Tools and AI in stylistic analysis

A systematic literature review

  • Fahmi Alhubilah Universitas Pendidikan Indonesia
  • Asep Sopian Universitas Pendidikan Indonesia

Abstract

This research constitutes a systematic literature review that investigates the application of tools and Artificial Intelligence (AI) in stylistic analysis. The objective of the evaluation is to identify the various types of tools and AI utilized in stylistics and to assess their respective advantages and disadvantages in facilitating language analysis. Since the selection of data sources is critical, the relevance of each article was carefully assessed to ensure analytical accuracy and applicability of the findings.

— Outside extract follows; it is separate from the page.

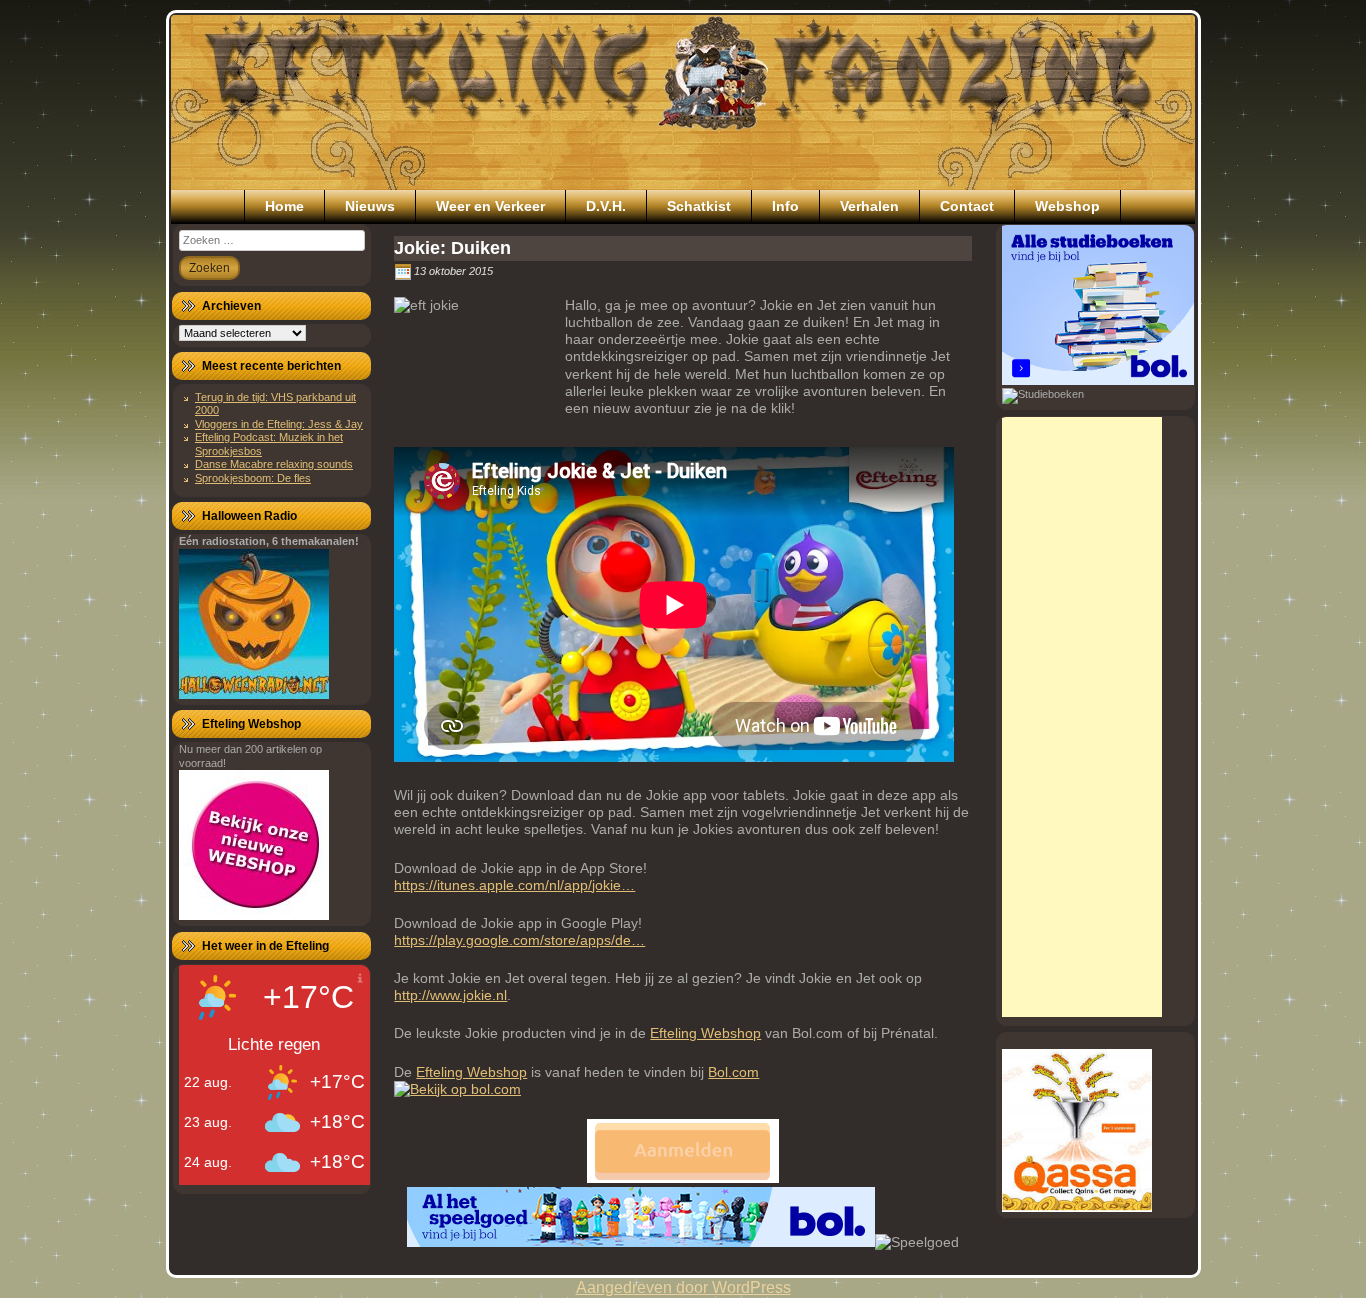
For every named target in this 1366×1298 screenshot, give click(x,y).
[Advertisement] (1082, 717)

Utilizing the Systematic Literature Review (SLR) methodology, nine pertinent articles published between 2015 and 2025 were examined according to specific inclusion criteria. The study’s findings reveal that tools such as Voyant Tools, WordSmith, LIWC, and StyloMetrix are extensively employed to analyze linguistic and stylometric characteristics across different text types, including poetry, emails, and texts generated by AI. While AI has demonstrated its ability to improve efficiency, objectivity, and analytical depth, it continues encountering difficulties in capturing linguistic subtleties and cultural contexts. This study advocates for a collaborative approach between humans and AI to achieve more thorough and precise stylistic analyses in education, literature, and forensic linguistics.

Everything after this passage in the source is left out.